Click to View the Kahoolawe Webpage
Lanai - The Pineapple Island
Official Color: Yellow - Flower: Kaunaoa
In olden times Lanai had a long dark past in Hawaiian legend as a desolate place haunted by man-eating spirits and fiendish ghouls. Pince Kaululaau was exhiled from Maui to Lanai by his father King Kakaalaneo. He cleared Lanai of its evil spirits by trickery and opened the door for settlement in about 1400 AD. Soon planting and fishing flourished. Lanai is also home to Ceylonese Axis deer that swam over from Molokai, wild bighorn Corsican Mouflon sheep and North American pronghorn antelope. In more modern times, Lanai produced over 90% of the America's pineapples and the little village called Lanai City, in the center of the island, with a population of 2,700 is one of the most delightful and unique in the world as it nestles among the Norfolk pines at the base of Lanaihale, the island's highest mountain. The village was built in the 1920s by the Dole Pineapple Company when James Dole bought the entire island. The houses today are a rainbow of bright colors that would raise eyebrows in the rest of the world.
Click to Go to the Lanai Webpage
Molokai - The Friendly Island
Official Color: Green - Flower: White Kukui
Molokai is the birthplace of the Hula, home of wild axis deer and the famous leper colony at Kalaupapa. Molokai is home to many native Hawaiians who have strongly resisted developers. "Molokai is a sanctuary, a human time capsule where the pendulum swings inexorably forward, but more slowly than in the rest of Hawaii. It has always been so. In ancient times Molokai was known as Pule-oo, "Powerful Prayer". The small, underpopulated refuge was protected by the chants of its supreme chiefs, not through legions of warriors. This powerful, ancient mysticism, handed down directly from the goddess Pahulu, was known and respected throughout the Hawaiian archipelago. Its mana was the oldest and strongest in Hawaii and its practitioners were venerated by nobility and commoners alike -- they had the ability to "pray you to death". The entire island was a haven, a refuge for the vanquished and kapu-breakers of all the islands. It is still so today, beckoning to determined refugees from the rat race." ~ J. D. Bisignani.

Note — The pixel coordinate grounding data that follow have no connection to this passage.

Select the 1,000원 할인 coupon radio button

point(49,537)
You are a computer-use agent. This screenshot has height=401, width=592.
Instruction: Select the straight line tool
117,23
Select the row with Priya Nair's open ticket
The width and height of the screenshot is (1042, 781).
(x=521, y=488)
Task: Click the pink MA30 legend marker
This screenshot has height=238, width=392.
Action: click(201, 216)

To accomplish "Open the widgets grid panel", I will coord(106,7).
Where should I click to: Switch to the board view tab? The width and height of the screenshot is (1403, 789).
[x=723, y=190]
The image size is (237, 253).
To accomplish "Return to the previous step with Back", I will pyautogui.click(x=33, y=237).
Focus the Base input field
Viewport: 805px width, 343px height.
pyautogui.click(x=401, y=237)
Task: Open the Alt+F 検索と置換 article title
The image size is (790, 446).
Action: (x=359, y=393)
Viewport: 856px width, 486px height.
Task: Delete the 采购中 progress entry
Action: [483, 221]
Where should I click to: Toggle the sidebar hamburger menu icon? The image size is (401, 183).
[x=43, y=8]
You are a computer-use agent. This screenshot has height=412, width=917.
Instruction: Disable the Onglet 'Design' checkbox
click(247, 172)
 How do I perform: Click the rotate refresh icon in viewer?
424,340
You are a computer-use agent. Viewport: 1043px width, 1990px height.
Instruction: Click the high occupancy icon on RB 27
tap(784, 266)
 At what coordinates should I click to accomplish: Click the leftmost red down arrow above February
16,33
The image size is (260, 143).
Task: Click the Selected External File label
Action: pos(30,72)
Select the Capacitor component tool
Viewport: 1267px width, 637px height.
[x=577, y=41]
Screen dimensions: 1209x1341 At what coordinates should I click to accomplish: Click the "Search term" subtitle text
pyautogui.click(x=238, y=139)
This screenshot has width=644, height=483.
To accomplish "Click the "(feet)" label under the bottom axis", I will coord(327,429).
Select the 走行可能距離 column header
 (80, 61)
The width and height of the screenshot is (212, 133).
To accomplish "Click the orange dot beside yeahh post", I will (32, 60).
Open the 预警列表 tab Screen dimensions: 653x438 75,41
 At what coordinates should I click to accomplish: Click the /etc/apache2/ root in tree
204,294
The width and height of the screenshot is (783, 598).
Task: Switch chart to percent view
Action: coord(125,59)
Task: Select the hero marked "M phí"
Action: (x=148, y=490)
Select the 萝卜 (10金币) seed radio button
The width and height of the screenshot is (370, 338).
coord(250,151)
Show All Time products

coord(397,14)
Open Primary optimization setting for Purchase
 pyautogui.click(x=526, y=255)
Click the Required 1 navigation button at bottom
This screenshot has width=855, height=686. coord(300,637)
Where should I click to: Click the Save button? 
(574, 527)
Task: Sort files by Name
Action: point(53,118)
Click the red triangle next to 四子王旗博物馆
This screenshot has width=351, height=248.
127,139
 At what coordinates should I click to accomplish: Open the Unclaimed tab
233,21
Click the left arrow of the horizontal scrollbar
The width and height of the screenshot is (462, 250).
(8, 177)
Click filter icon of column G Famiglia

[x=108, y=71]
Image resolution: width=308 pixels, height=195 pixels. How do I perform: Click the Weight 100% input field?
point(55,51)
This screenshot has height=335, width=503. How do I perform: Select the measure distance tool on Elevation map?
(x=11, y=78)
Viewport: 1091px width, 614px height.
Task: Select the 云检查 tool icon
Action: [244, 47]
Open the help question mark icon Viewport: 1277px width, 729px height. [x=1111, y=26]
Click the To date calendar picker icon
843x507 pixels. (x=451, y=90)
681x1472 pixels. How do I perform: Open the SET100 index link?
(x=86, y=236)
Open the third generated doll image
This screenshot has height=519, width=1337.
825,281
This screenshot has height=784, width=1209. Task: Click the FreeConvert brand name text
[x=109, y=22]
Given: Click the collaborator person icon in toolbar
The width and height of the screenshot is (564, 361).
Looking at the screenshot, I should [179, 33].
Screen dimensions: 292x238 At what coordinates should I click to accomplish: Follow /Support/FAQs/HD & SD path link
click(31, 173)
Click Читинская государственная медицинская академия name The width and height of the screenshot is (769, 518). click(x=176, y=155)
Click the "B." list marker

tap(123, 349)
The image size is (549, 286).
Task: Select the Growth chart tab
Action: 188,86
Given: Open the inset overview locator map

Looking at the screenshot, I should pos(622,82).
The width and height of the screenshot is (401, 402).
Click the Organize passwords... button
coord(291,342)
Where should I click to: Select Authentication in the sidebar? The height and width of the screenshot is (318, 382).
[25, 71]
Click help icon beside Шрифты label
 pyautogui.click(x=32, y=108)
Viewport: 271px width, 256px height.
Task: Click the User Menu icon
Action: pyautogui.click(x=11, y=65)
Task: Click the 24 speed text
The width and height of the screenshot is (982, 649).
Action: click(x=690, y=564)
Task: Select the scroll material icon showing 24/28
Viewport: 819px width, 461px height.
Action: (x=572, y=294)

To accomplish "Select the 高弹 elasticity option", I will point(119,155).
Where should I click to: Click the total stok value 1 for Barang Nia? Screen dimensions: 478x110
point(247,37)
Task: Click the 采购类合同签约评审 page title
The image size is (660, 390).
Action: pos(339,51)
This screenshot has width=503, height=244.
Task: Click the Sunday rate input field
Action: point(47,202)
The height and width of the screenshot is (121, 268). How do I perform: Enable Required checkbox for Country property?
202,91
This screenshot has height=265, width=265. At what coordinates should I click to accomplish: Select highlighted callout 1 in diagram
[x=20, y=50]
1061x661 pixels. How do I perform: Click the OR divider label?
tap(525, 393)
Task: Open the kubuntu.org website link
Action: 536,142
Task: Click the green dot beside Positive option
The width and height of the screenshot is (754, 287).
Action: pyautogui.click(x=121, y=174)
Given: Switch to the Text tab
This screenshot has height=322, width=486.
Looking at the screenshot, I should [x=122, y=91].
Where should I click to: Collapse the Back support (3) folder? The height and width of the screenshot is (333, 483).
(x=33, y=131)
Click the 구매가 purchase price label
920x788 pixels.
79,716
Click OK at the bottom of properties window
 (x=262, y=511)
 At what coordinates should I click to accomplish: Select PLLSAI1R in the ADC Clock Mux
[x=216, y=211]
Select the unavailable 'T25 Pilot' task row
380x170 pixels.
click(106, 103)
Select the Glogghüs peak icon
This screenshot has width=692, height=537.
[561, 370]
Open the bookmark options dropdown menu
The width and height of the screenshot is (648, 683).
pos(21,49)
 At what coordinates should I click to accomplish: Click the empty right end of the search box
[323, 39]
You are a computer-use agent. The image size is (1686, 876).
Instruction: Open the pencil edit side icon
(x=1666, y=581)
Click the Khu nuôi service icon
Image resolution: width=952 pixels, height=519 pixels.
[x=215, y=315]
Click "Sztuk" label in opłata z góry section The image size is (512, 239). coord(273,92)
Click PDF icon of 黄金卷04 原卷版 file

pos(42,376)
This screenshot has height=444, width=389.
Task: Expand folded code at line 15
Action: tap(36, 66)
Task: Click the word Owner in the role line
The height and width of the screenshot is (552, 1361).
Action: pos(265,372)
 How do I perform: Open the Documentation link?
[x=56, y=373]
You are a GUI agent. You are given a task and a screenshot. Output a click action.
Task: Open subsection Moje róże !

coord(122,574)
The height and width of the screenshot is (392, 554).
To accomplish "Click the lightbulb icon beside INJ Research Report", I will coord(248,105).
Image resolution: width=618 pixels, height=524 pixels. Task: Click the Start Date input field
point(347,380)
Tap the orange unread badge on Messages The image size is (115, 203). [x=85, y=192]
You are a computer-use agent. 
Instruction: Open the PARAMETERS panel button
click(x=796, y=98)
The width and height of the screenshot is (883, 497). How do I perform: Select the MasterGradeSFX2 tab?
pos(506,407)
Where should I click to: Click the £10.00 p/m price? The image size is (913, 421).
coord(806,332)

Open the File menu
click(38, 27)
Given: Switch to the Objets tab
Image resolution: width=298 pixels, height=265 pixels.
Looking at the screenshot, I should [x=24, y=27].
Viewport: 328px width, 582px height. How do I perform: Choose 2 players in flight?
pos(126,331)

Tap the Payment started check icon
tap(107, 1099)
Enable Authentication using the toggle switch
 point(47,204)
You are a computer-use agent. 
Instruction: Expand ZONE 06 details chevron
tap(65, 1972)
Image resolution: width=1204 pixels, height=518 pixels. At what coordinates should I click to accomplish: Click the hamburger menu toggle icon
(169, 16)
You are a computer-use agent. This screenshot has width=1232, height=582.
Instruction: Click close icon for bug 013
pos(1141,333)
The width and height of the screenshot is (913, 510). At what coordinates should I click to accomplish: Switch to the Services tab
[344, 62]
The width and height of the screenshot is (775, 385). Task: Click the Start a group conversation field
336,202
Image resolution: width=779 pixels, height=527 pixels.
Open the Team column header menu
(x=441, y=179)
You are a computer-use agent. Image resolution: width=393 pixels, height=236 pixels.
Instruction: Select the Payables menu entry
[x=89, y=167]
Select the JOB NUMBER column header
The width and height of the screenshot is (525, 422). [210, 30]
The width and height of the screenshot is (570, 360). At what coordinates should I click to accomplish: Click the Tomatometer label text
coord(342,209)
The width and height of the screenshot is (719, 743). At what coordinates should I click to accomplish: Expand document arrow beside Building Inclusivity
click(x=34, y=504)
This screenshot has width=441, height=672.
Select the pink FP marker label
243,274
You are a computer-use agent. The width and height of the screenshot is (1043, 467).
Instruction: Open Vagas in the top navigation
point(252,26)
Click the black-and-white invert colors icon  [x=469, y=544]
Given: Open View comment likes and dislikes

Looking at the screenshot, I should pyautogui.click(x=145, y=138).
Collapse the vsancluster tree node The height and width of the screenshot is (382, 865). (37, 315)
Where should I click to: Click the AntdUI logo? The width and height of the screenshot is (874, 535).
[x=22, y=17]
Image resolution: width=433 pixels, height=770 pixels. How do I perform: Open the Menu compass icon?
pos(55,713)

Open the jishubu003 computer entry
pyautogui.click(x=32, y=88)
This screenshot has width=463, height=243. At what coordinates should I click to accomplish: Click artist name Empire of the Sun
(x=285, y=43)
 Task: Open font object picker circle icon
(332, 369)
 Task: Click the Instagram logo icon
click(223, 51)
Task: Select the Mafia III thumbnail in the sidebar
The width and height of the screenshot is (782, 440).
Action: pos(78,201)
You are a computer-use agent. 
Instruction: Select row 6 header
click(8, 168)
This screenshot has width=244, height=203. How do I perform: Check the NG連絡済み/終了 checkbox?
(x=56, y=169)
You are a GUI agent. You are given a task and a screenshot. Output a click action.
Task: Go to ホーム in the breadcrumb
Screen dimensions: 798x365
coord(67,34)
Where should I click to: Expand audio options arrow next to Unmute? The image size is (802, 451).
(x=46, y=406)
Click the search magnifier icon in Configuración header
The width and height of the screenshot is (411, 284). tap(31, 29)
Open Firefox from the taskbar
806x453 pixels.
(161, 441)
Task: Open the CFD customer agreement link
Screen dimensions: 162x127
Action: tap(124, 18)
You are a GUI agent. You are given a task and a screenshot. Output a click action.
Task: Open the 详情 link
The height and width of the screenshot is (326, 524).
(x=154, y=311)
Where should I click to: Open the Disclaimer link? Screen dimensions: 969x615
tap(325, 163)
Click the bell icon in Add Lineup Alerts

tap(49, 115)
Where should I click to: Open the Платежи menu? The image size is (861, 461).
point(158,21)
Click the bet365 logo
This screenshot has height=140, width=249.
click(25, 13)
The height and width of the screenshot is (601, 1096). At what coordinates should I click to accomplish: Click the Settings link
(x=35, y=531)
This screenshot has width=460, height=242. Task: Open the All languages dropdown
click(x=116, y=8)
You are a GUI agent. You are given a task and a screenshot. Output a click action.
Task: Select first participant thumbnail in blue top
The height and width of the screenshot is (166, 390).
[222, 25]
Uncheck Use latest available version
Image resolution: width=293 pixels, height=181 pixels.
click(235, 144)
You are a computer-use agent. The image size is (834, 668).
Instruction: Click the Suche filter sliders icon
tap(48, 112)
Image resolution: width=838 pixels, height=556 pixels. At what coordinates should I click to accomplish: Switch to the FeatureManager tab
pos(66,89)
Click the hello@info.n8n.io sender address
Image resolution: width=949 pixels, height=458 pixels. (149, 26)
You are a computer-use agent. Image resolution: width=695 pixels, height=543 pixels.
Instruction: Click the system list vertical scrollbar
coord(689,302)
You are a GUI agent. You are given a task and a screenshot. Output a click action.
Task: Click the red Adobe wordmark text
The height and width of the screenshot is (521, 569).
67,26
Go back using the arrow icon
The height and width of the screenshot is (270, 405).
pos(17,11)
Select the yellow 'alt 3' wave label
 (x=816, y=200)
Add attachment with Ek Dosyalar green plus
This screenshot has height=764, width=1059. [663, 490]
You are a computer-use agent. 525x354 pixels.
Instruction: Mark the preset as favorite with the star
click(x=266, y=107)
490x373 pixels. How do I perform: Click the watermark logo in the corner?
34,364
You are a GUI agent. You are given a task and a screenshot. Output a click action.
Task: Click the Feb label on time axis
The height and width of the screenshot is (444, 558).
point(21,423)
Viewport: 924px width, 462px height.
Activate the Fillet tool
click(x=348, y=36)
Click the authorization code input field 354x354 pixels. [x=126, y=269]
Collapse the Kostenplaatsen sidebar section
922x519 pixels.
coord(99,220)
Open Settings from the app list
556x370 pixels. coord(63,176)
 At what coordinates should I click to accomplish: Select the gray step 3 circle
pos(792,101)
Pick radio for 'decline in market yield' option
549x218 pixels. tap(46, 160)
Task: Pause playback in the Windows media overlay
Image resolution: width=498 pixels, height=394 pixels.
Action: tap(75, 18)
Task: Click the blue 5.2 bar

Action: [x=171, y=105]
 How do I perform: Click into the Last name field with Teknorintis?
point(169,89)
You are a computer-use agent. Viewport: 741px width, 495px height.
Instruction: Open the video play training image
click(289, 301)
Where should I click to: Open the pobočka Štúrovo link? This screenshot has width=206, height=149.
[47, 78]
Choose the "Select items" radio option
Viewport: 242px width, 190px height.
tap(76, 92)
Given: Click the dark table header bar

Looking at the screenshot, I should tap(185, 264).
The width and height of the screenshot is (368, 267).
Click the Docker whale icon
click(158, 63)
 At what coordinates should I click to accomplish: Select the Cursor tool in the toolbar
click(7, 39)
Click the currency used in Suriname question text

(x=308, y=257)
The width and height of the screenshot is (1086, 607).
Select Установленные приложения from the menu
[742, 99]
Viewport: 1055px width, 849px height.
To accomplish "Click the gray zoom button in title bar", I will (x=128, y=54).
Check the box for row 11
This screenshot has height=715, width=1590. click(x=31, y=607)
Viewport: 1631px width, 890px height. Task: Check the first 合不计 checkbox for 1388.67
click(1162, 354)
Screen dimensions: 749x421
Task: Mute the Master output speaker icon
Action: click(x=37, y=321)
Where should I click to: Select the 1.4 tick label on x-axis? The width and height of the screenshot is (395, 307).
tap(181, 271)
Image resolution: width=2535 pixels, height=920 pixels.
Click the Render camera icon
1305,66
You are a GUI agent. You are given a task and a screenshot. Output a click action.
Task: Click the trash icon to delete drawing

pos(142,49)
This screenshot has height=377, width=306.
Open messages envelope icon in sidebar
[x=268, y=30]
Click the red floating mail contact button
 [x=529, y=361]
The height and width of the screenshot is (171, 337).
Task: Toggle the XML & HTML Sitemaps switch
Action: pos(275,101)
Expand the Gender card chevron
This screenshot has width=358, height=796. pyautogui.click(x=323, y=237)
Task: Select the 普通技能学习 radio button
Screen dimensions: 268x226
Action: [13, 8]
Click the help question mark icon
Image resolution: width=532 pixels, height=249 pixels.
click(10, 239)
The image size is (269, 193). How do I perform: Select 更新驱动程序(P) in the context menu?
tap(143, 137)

Click to Explore the Molokai Page
Oahu - The Gathering Place
Official Color: Yellow - Flower: Ilima
Almost all of the people who live in Hawaii live on the Island of Oahu, home of the state capital, Honolulu. Because of Oahu's superior harbors, Pearl and Honolulu, King Kamehameha moved his headquarters to Oahu once he'd consolidated all the islands into one kingdom. Legend relates that Papa, the Hawaiian earth mother, returned from Tahiti to the Hawaiian Islands, she learned that her husband, Wakea, had been unfaithful and had impregnated Hina, a young goddess. Papa, scorned and furious, took a young lover, Lua. The liason yielded her a man-child, Oahu, the sixth of the great island children. In geological actuality, Oahu was the second, after Kauai, of the Hawaiian chain to erupt from the sea. The Koolau Range of mountains run almost the entire north-south length of the island dividing the island into the moist, green Windward side and the arid, dry leeward side. While the Waianae range is smaller, its Kaala summit is the highest point on Oahu. Diamond Head crater is perhaps Oahu's most famous landmark.